• [TEXTAUSZUG]:
====================

Muttern, bis es weh tut

In ihrem Stück «Mama Love» verhandelt Lea Whitcher Erfahrungen und Erwartungen rund um das Thema Mutterschaft. Das Ergebnis ist eine Mischung aus Theater und Stand-up-Comedy vom Feinsten: witzig, klug und schmerzhaft nah an der Realität.

Ende 2021 feierte «Mama Love» Premiere in Zürich, nun geht Lea Whitcher mit ihrer One-Woman-Show auf Tournee und legt dabei auch im Luzerner Südpol einen Halt ein. Als ich mit Whitcher im August spreche, ist sie gerade für einen Monat in Schottland. Pro Helvetia hat sie mit ihrem Stück an das Edinburgh Festival Fringe entsandt. Natürlich freut sich Whitcher darüber, sagt aber auch unumwunden: «Es ist knallhart.» Regelmässig sitzen nur wenige Personen im Publikum, ohne ihre Energie sei es nicht immer einfach, auf der Bühne eine gute Show abzuliefern. «Es ist ein bisschen wie bei der Geburt», sagt sie. «Viele haben mich gewarnt, dass es schwierig werden könnte, und dennoch habe ich bis zum letzten Moment geglaubt, dass ausgerechnet ich das trotz all den Geschichten gut hinbekommen werde.»

Mächtiges Patriarchat

Damit sind wir mitten im Thema: Mutterschaft und die Narrative, die damit einhergehen. Das fängt schon in der Schwangerschaft an und findet einen ersten Höhepunkt während der Geburt. «Du sollst möglichst natürlich gebären, Schmerzmittel sind nur was für Frauen, die sich wichtiger nehmen als die Gesundheit des Kindes», benennt Lea Whitcher ein gängiges Motiv und fügt an: «Die Bedürfnisse der Mutter spielen – wenn überhaupt – eine untergeordnete Rolle. Eher wird die Aufmerksamkeit auf die Krankenhäuser gerichtet, die Geburten nicht nur sicher, sondern auch effizient abwickeln möchten.» Das Stück «Mama Love» benennt solche Narrative, reflektiert sie klug und verortet sie im gesellschaftlichen Kontext als mächtige Instrumente des Patriarchats. All die Vorstellungen rund um Mutterschaft sollen Frauen klein und fremdbestimmt halten. Sie sorgen dafür, dass die kräftezehrende und unbezahlte Care-Arbeit durch das Versprechen der unendlichen Liebe sowohl zum als auch vom Kind als entschädigt gilt. Das bringt Whitcher in ihrem Stück mit viel Fantasie, Humor und unter Einsatz des eigenen Körpers immer wieder auf den Punkt.

====================

• [AUFGABEN]:
1. Nennen Sie die drei Eigenschaften, mit denen der Textauszug über das Stück «Mama Love» die Mischung aus Theater und Stand-up-Comedy beschreibt.
2. Welche Institution hat Lea Whitcher laut dem Textauszug über «Mama Love» an das Edinburgh Festival Fringe entsandt?
3. Führen Sie den Textauszug über das Stück «Mama Love» nach seinem letzten Satz weiter.

• [ANGEZEIGTE DATEN]:

====================

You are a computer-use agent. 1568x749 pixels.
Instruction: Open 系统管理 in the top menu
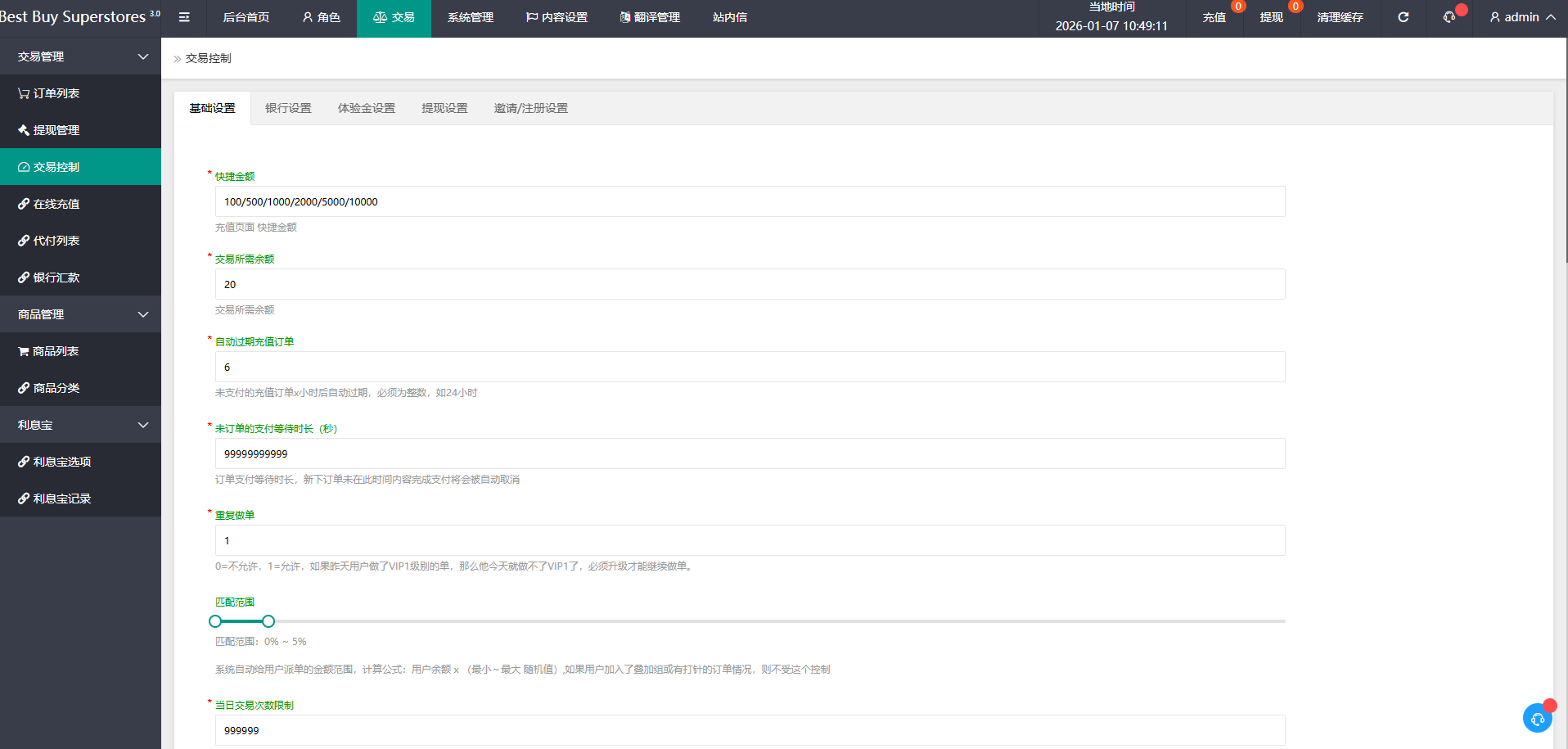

====================

• [LÖSUNGEN]:
1. witzig, klug, schmerzhaft nah an der Realität

2. Pro Helvetia hat sie entsandt.

3.
Kaum ist das Kind geboren, werden Müttern neue Geschichten erzählt: jene von der absoluten Verantwortung für die Entwicklung eines kleinen Menschen zum Beispiel. Wer das Stillen nicht richtig hinbekommt, bringt sein Kind um mehrere Intelligenzquotient-Punkte. Das zumindest ist das Resultat einer wissenschaftlichen Studie. Doch warum wird genau diese Frage untersucht und nicht etwa, ob die Intelligenz von Kindern steigt, wenn Väter während der ersten sechs Monate einen substanziellen Teil der Betreuung übernehmen? Whitcher spielt in ihrer Show eine ganze Reihe solcher Geschichten durch, stellt sich und dem Publikum wichtige Fragen. Sie befasst sich auch immer wieder mit der Tendenz von Müttern, sich gegenseitig zu vergleichen, in Konkurrenz zu treten und sich dadurch oft genug in Selbstzweifel zu stürzen. Und wer reibt sich da zufrieden die Hände? Natürlich: das Patriarchat.

 

«Du sollst möglichst natürlich gebären, Schmerzmittel sind nur was für Frauen, die sich wichtiger nehmen als die Gesundheit des Kindes», benennt Lea Whitcher ein gängiges Motiv.

 

Mutterschaft als Urlaub

In einer der eindringlichsten Szenen kämpft sich Lea Whitcher halb tot, halb lebendig – quasi als Zombie – kurz nach der Geburt zur Neonatologie, um ihr Neugeborenes zu stillen. Das ist gleichzeitig wahnsinnig lustig und unglaublich schmerzhaft anzusehen. Und genau darin liegt die Qualität ihres Stücks; ihre Figur macht zuweilen lächerliche Dinge, sagt unsympathische Sachen – und doch möchte man sie immer wieder in den Arm nehmen, ihr beistehen und gute Ratschläge zurufen.

Whitcher stellt ihren messerscharfen Beobachtungen aber auch Visionen zur Seite und zeichnet Alternativen zum Status quo. Wie würde ein Mutterschaftsurlaub aussehen, wenn er wirklich als Urlaub gedacht wäre? Was würde passieren, wenn in der utopischen Stadt «Care City» Mütter mehr verdienen würden als CEOs der grössten Unternehmen? Whitcher entwickelt vor den Augen ihres Publikums Welten, die man gerne näher erkunden möchte.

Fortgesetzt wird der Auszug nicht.